--- DOCUMENTO ---
E os
“brancos” do candomblé’?
Date:
19/10/2017
A
intolerância religiosa, nos últimos vinte anos, aparece como um fenômeno
violento que se dirige às religiões africanas em diáspora no Brasil. A questão
é que o termo “intolerância religiosa”, embora pareça aglutinador, tem se
mostrado insuficiente para nomear a complexidade do sistema opressivo sobre as
crenças originalmente negras do país. Digo isso porque acredito que é passada a
hora de superar jargões e frases de efeito, já que podemos e devemos olhar para
nós e para os fatos com a densidade que merecem. A terceira pessoa do plural
refere-se aos religiosos, não só aos pesquisadores e estudantes, mas a todos
aqueles interessados em refletir sobre esta prática, principalmente os que são
identificados como os ‘brancos do candomblé’.
Por Yasmin
Rodrigues, do Flor de Dendê – Uma
aliança afro-sertaneja
Poderia escrever este texto
fazendo mea culpa sobre minha posição na hierarquia racial
brasileira, e que me mantém longe do genocídio que mata pretos no país. Poderia
também me declarar como mestiça (e é esse o argumento utilizado por muitas
pessoas brancas que se ofendem nos espaços de discussão acadêmica ou política
por serem brancas, não é verdade?), mas seria de grande desonestidade, já que,
até hoje, minha cor jamais foi uma questão.

--- Entradas de dados extraídos ---
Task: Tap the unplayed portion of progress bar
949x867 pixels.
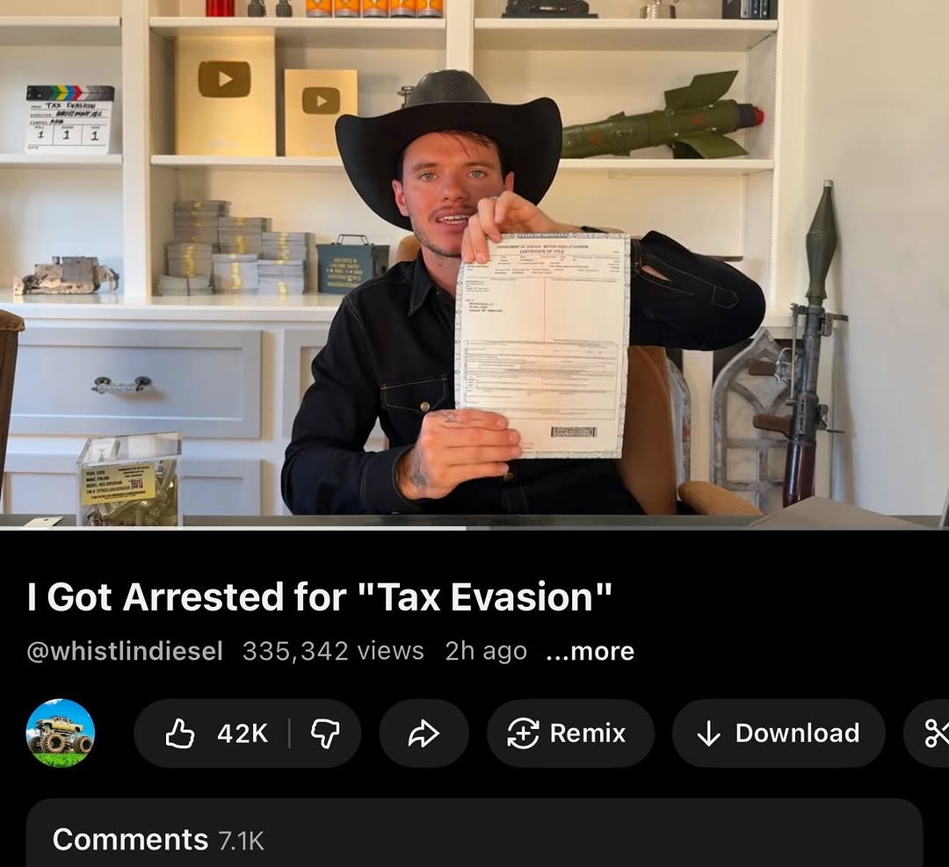Action: point(707,528)
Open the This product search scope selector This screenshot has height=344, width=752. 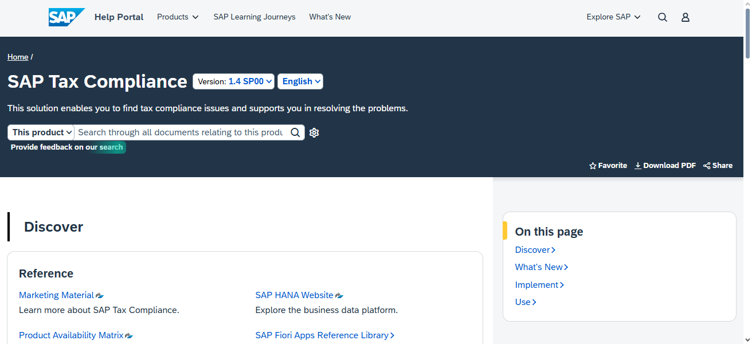click(x=40, y=132)

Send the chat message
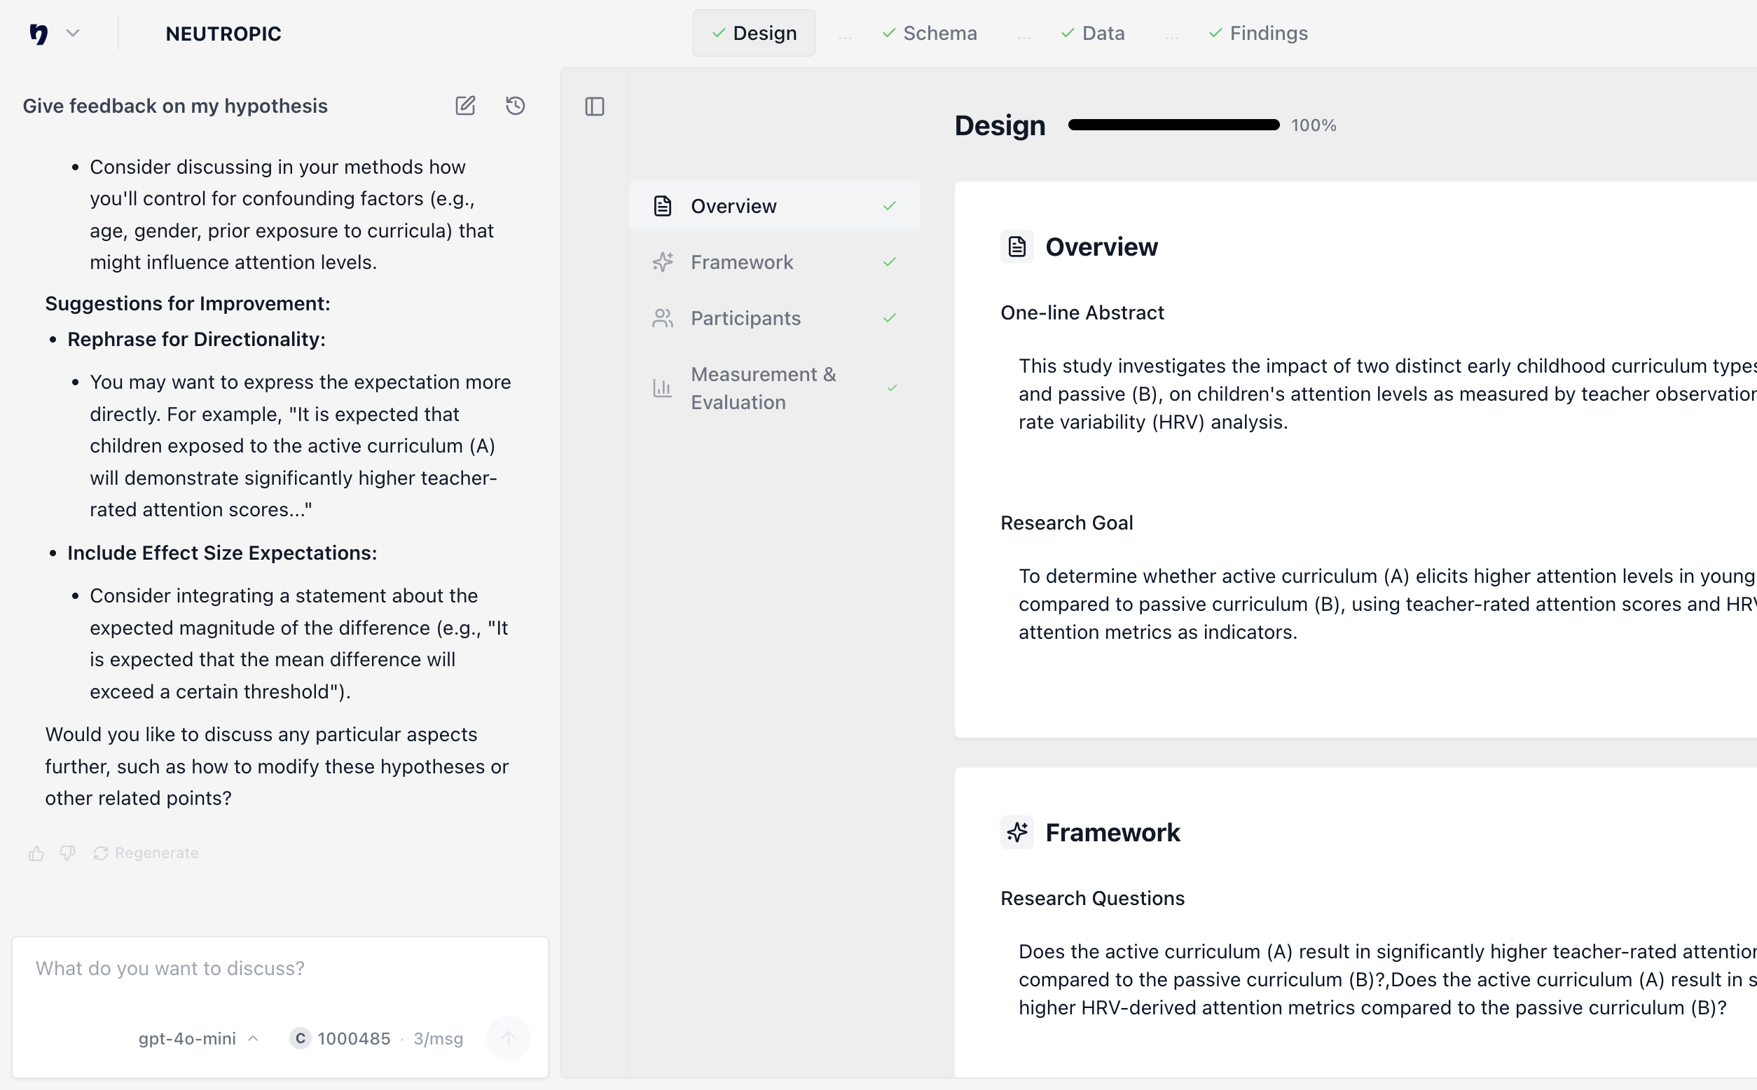click(508, 1038)

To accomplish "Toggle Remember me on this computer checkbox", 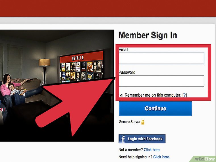I will [121, 95].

--- FAÇA O SEGUINTE ---
**A)** No artigo sobre os brancos do candomblé, a que religiões se dirige a intolerância religiosa nos últimos vinte anos?
**B)** Retome o artigo sobre os brancos do candomblé a partir da última frase apresentada.

--- RESPOSTAS DADAS ---
**A)** Às religiões africanas em diáspora no Brasil.

**B)**
Seria desonesto porque, ainda que
eu seja o resultado do processo de branqueamento – política pública em
andamento há cerca de 150 anos no Brasil, que fez com que a concentração de
melanina tendesse a diminuir das peles brasileiras – jamais saberei o que é discriminação
racial. Veja, sou de uma família que há décadas vem branqueando e que reúne, do
lado materno, até onde pudemos saber, prevalência negra e indígena e, do lado
paterno, uma genealogia bem definida, que remonta várias gerações, até hoje
conhecidas e constituídas no norte de Portugal.
Bem simbólico, não é? No entanto,
minha avó materna, apesar de negar sua negritude, era vista e apontada como
mulher negra. Há quem diga que minha mãe é pouca-tinta, mas eu sou
incontestavelmente branca (aos olhos da polícia, principalmente). A questão é
que o racismo, enquanto sistema estruturante das relações de poder no nosso
país, atua pela marca, de modo que é a cor da pele o que define se a
experiência será mais ou menos violenta por aqui.
Privilégios
Neste sentido, é preciso afirmar
que componho parte da população que fala por si e não se vê como parte de uma
raça. Ao meu ver, assumir este posicionamento ao falar sobre os ‘brancos do
candomblé’ é o nosso maior desafio. Certamente, é possível fazer com que
pessoas visivelmente brancas se reconheçam dessa forma e consigam expressar-se
declaradamente a partir de sua posição de poder e privilégios. Entendo que só
assim conseguiríamos deslocar o problema da dinâmica racial, considerando a
posição privilegiada que ocupo neste cenário. Bem, não tenho certeza se estou
apta a fazer esta provocação, no entanto, posso falar sobre meus pares e
consigo compreender e acessar nuances da performance social de pessoas brancas,
entre as quais, candomblecistas.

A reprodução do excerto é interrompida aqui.